_DATASET EXTRACT_
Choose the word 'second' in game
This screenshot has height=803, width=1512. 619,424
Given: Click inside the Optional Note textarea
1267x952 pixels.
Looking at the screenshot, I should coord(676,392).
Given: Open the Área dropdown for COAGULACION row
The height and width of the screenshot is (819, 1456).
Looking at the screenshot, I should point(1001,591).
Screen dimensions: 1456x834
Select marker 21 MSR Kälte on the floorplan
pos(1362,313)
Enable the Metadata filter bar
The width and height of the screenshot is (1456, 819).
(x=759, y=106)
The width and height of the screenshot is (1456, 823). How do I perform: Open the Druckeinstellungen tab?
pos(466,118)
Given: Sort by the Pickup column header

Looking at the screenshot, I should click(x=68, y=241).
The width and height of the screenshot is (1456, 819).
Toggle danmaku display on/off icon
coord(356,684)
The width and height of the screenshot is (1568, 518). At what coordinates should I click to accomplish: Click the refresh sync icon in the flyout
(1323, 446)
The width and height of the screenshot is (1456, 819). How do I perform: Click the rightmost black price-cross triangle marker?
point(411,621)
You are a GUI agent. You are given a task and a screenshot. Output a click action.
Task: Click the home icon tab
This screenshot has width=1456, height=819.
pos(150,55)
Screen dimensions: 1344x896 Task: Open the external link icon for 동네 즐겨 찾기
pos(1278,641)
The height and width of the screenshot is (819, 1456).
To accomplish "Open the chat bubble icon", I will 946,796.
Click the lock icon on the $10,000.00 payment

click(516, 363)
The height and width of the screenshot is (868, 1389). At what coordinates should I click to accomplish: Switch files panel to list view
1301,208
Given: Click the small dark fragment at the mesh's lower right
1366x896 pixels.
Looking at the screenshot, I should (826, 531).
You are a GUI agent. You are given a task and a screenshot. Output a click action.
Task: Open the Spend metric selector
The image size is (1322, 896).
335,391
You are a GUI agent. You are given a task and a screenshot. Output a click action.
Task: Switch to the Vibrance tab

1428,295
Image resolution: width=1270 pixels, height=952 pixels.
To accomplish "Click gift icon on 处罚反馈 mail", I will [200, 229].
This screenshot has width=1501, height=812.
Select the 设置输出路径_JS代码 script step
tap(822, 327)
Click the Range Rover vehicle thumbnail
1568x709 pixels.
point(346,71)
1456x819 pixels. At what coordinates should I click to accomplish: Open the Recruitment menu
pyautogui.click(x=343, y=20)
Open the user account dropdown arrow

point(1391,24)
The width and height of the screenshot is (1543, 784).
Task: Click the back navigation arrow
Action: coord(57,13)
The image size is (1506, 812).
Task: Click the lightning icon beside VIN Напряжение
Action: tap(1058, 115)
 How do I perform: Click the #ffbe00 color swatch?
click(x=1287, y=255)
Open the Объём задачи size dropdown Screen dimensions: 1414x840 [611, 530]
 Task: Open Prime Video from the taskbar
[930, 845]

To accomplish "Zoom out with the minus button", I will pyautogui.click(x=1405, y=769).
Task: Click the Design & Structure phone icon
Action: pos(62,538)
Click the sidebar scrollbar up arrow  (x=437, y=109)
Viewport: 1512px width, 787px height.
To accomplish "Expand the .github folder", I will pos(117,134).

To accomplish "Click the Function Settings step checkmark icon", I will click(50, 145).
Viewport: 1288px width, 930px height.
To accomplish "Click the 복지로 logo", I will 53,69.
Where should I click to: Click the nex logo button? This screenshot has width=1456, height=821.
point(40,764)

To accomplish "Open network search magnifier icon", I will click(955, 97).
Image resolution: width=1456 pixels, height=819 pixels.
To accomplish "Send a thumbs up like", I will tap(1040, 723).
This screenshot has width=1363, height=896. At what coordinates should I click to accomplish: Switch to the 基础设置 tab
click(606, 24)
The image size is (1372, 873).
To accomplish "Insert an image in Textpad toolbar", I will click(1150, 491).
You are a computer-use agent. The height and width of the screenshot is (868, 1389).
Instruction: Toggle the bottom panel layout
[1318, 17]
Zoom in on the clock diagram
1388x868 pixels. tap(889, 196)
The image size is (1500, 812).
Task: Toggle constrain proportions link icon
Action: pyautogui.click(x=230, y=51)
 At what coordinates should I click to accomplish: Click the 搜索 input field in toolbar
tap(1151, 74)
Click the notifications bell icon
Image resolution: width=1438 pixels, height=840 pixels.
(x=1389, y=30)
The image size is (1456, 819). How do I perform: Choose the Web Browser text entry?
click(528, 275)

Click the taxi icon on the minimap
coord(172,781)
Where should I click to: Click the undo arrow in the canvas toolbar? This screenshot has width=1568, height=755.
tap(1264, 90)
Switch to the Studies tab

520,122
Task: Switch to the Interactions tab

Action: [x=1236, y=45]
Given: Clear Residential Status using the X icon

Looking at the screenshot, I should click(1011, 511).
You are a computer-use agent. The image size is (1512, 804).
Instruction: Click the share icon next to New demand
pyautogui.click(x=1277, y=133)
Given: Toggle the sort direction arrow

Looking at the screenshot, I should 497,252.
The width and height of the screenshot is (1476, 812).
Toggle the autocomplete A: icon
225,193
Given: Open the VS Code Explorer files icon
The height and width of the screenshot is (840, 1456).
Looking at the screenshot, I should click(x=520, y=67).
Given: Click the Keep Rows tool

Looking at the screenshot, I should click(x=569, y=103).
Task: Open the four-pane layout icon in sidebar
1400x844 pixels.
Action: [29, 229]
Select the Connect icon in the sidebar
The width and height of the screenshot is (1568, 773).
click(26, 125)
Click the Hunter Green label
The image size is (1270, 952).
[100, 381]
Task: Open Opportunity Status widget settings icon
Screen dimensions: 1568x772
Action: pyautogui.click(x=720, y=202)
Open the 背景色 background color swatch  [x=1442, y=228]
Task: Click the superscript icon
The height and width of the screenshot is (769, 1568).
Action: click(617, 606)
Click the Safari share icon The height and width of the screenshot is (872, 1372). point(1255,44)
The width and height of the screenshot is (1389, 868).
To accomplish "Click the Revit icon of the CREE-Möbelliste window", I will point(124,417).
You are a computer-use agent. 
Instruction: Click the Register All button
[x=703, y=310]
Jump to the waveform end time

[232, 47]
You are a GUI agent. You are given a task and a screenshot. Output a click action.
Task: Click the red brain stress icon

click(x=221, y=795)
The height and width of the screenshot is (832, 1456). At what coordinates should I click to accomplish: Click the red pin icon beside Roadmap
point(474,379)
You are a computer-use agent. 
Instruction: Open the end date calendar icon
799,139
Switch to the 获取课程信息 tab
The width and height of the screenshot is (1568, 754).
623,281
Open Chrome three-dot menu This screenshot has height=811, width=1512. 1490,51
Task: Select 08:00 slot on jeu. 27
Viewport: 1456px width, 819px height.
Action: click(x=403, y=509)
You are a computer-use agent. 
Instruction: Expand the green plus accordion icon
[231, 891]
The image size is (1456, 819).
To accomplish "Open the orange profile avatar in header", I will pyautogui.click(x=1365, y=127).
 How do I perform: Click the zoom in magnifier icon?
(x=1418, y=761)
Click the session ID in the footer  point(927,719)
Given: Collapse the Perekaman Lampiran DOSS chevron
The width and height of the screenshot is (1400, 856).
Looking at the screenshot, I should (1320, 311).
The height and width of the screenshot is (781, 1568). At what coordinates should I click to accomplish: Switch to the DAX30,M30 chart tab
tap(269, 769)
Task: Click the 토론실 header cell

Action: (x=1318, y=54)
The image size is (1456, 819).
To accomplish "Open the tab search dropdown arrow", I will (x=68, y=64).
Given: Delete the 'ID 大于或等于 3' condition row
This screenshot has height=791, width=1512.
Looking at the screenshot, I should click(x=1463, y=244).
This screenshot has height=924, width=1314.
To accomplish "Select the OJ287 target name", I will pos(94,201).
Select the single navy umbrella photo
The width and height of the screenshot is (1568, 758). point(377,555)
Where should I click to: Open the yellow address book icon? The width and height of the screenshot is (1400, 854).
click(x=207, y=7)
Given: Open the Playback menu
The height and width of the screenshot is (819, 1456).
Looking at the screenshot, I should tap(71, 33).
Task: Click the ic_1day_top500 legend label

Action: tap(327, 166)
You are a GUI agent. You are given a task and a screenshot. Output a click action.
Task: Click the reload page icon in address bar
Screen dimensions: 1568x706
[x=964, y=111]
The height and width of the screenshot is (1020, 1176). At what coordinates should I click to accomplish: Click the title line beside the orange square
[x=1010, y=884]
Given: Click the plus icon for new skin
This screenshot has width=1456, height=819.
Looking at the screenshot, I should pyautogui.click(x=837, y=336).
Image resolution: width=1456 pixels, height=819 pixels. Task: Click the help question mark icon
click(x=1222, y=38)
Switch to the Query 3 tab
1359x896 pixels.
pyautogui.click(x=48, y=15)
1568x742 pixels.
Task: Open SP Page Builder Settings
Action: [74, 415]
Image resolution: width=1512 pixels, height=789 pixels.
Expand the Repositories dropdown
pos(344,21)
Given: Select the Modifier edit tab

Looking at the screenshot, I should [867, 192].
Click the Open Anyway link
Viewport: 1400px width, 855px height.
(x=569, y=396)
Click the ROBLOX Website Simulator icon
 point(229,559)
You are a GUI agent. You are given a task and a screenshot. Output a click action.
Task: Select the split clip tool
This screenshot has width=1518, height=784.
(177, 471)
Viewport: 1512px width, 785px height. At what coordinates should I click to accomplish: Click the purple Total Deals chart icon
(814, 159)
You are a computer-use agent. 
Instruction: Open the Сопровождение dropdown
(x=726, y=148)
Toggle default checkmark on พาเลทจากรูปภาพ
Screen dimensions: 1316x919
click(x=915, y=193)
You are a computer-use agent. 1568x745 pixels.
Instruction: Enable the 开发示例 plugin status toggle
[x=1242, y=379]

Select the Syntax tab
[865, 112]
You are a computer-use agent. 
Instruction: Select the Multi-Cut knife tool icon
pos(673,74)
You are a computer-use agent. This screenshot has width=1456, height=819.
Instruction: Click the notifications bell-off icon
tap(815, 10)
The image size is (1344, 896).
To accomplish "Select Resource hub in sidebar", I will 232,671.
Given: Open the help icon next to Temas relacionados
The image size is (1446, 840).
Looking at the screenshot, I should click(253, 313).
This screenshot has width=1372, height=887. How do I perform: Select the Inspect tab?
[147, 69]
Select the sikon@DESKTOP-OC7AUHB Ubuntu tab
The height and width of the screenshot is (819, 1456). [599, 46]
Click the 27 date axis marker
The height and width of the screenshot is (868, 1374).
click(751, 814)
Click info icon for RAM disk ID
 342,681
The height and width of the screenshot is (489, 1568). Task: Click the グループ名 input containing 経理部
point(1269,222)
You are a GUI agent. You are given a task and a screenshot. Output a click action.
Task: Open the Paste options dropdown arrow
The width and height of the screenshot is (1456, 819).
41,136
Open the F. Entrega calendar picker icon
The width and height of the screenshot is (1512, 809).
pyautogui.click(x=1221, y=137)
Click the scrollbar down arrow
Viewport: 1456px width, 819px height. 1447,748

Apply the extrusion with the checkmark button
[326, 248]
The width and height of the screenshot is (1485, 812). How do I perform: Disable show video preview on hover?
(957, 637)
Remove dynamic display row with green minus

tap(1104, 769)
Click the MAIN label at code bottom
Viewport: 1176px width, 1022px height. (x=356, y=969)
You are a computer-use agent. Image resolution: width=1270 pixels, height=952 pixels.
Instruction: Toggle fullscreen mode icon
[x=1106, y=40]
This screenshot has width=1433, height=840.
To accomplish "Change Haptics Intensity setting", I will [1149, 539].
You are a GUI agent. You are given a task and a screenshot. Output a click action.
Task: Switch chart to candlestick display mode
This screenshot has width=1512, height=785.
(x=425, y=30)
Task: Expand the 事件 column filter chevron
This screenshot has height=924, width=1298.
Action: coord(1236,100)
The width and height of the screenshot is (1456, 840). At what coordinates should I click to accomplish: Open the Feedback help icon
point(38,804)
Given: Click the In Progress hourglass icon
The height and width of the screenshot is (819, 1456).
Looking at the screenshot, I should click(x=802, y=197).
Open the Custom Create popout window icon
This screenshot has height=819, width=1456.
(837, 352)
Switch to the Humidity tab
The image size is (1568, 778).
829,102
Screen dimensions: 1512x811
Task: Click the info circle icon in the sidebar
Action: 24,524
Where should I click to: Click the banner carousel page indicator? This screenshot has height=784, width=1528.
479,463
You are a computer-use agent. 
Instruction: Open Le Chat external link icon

_TASK ITEM_
Gather all lines from the listing above in which "filter" occurs.

_WORKED SOLUTION_
Enable the Metadata filter bar
Task: Expand the 事件 column filter chevron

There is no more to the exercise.